Christopher King Mathews was born in 1937 in New York City. His father, a physician, moved the family to Bridgeport, Connecticut early on in Mathews' life. During and after the war years, the family moved back and forth between Connecticut and Seattle before finally settling in Olympia, Washington in 1949. A strong student, Mathews was interested in science from an early age and was also active in scouting, ultimately attaining the rank of Eagle Scout. He completed his high school education in Olympia and, in 1954, entered the undergraduate Chemistry program at Reed College in Portland, Oregon.

After completing his Reed education in 1958, Mathews moved on to the doctoral program in Biochemistry at the University of Washington, where he was supported by a Woodrow Wilson Fellowship. While there he met and married Catherine Zitcer, a fellow Biochemistry student, and the couple soon became parents to their first child. Mathews began publishing while at Washington as well, authoring a paper, "Enzymatic Preparation of the l,L-Diastereoisomer of Tetrahydrofolic Acid," that received a particularly positive response from the biochemistry community.
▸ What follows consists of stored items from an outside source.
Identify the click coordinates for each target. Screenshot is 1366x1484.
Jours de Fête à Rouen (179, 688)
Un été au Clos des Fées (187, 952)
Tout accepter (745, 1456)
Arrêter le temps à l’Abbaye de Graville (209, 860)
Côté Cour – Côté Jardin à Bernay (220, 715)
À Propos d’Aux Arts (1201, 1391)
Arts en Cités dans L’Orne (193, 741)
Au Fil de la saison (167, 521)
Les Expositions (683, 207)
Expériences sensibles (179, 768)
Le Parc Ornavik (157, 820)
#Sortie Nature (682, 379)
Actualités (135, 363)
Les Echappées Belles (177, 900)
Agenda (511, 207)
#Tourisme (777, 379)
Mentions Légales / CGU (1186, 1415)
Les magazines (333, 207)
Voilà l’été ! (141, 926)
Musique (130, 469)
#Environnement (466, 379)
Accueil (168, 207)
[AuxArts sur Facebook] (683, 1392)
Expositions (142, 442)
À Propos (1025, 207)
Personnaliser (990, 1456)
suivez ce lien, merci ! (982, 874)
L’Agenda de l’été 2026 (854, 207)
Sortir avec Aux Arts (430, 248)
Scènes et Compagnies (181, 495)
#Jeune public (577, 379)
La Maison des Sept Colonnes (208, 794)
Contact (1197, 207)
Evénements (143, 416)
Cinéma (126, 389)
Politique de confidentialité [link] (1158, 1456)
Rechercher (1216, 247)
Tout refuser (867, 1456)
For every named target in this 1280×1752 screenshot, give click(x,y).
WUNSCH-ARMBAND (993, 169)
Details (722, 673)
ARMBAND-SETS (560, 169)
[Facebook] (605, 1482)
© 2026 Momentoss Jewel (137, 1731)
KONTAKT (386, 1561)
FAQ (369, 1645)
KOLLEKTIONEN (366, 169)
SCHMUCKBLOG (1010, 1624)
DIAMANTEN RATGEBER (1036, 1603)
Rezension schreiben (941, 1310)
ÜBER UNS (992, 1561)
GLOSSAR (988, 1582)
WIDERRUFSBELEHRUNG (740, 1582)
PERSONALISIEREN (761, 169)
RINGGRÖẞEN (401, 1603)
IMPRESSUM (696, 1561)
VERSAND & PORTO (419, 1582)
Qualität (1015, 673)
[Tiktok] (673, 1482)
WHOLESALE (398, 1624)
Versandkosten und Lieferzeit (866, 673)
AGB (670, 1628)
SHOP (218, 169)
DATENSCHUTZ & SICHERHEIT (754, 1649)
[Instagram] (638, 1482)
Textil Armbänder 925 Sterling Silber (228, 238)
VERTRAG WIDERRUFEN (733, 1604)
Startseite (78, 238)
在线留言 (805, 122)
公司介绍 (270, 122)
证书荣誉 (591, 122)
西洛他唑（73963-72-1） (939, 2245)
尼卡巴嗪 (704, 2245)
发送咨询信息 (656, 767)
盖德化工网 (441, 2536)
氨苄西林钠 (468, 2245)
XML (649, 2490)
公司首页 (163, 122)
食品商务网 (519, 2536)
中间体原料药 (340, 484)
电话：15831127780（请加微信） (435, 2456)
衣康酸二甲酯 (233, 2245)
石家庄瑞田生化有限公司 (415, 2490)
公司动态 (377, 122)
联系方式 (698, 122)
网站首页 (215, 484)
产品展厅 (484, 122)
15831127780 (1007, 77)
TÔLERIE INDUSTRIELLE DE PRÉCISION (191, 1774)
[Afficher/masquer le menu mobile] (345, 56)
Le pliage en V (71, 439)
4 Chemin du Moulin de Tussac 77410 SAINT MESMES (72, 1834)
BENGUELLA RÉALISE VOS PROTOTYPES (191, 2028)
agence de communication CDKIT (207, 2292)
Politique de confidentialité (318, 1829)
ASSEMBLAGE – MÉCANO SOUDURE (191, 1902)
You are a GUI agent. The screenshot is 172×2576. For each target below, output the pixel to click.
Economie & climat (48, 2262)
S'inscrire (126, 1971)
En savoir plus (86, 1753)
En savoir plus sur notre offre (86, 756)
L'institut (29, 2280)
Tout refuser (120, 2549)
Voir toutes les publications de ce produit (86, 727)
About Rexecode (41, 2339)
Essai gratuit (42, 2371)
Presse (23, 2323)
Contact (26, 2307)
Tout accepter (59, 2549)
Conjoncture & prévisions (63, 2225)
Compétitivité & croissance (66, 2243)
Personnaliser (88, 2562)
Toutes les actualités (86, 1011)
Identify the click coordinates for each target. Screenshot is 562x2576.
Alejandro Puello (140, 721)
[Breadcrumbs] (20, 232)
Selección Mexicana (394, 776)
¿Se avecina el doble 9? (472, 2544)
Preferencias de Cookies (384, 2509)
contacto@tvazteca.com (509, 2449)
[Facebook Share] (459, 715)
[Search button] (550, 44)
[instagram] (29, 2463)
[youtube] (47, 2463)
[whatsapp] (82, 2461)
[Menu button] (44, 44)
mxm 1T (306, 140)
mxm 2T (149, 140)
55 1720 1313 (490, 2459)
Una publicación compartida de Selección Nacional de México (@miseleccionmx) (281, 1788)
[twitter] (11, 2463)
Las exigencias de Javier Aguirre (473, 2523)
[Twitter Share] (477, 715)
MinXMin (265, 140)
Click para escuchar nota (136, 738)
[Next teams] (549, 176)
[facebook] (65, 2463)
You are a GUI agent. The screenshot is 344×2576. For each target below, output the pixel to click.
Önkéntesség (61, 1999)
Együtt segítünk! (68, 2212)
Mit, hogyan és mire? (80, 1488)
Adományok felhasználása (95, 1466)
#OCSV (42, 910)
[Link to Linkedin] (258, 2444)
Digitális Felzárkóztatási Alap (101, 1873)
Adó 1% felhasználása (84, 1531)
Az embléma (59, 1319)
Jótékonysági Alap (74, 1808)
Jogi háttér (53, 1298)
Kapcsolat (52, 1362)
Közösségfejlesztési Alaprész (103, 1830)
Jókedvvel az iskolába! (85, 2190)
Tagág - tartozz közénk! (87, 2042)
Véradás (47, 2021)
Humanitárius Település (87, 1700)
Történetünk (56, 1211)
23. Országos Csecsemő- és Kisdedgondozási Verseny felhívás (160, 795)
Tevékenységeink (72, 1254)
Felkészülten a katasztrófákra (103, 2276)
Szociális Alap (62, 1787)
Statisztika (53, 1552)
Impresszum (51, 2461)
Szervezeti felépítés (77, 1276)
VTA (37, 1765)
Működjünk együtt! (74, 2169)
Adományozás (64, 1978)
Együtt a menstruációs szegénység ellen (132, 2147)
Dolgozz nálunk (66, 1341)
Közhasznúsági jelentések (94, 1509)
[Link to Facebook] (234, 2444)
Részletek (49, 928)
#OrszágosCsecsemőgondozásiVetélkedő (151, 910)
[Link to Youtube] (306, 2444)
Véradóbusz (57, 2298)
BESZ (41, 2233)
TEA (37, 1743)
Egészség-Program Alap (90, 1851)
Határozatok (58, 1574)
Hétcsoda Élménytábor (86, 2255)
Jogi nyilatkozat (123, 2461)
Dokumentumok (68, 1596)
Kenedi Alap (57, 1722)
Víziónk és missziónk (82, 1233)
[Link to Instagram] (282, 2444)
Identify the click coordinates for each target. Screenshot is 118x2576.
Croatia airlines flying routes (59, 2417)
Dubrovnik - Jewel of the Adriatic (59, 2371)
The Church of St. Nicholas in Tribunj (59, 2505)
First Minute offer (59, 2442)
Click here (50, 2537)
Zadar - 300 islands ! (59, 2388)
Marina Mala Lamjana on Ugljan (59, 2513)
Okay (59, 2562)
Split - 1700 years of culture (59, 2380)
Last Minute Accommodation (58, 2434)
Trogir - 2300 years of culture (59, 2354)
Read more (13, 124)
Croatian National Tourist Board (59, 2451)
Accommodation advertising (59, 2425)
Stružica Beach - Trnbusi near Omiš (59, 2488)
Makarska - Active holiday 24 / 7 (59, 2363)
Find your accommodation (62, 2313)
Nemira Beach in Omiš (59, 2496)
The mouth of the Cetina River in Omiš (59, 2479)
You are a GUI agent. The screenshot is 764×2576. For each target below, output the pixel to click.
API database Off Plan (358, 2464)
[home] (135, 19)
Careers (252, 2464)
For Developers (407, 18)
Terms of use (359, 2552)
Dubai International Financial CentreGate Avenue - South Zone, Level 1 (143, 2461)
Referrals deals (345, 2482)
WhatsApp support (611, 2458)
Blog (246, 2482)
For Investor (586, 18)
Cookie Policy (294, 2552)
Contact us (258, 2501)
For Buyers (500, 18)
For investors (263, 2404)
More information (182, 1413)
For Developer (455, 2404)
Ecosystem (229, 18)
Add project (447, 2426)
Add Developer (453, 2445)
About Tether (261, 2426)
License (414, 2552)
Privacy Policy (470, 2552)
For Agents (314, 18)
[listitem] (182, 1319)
In 1962 Mathews completed his Ph.D. and accepted a post-doctoral fellowship at the University of Pennsylvania where, with the help of his mentor Seymour S. Cohen, he began applying biochemical ideas to work in genetics. In 1963 Mathews accepted a position as Assistant Professor of Biology at Yale University and in 1967 he moved to the University of Arizona where he attained a full professorship in the Biochemistry Department of the College of Medicine. It was at Arizona that Mathews also authored his first book, Bacteriophage Biochemistry, which was published in 1971.

In 1978 Mathews returned to the northwest as professor and chairman of the Department of Biochemistry and Biophysics at Oregon State University. There, he facilitated the growth of the department, continued his own research on enzymatic reactions and published several books on biochemistry. One of these was a highly successful textbook, Biochemistry, co-authored with fellow OSU biochemist Ken Van Holde, that went through three editions over the course of a decade.

Mathews also helped to found OSU's Center for Gene Research, which he directed for a year, and was closely involved with the reestablishment of the Linus Pauling Institute, once it had made the move from its former home in the San Francisco Bay Area to the OSU campus. Mathews likewise participated in more than two dozen committees during his OSU years, all while continuing to teach regularly and provide direct mentorship for graduate and postdoctoral students. Over the course of his career, Mathews supervised the work of thirty-five Ph.D. candidates.

In 1991 Mathews was named an OSU Distinguished Professor and in 2002, after twenty-four years of service to OSU, Mathews retired from his position as department chairman, a change which allowed him to renew his efforts in the laboratory. Today, Mathews is internationally recognized as a major contributor to the field of biochemistry with an emphasis on enzymology, virology, and genetics. In particular, Mathews has received significant attention for his work with nucleotide and coenzyme metabolism, DNA synthesis and replication, and nucleic acid enzymology.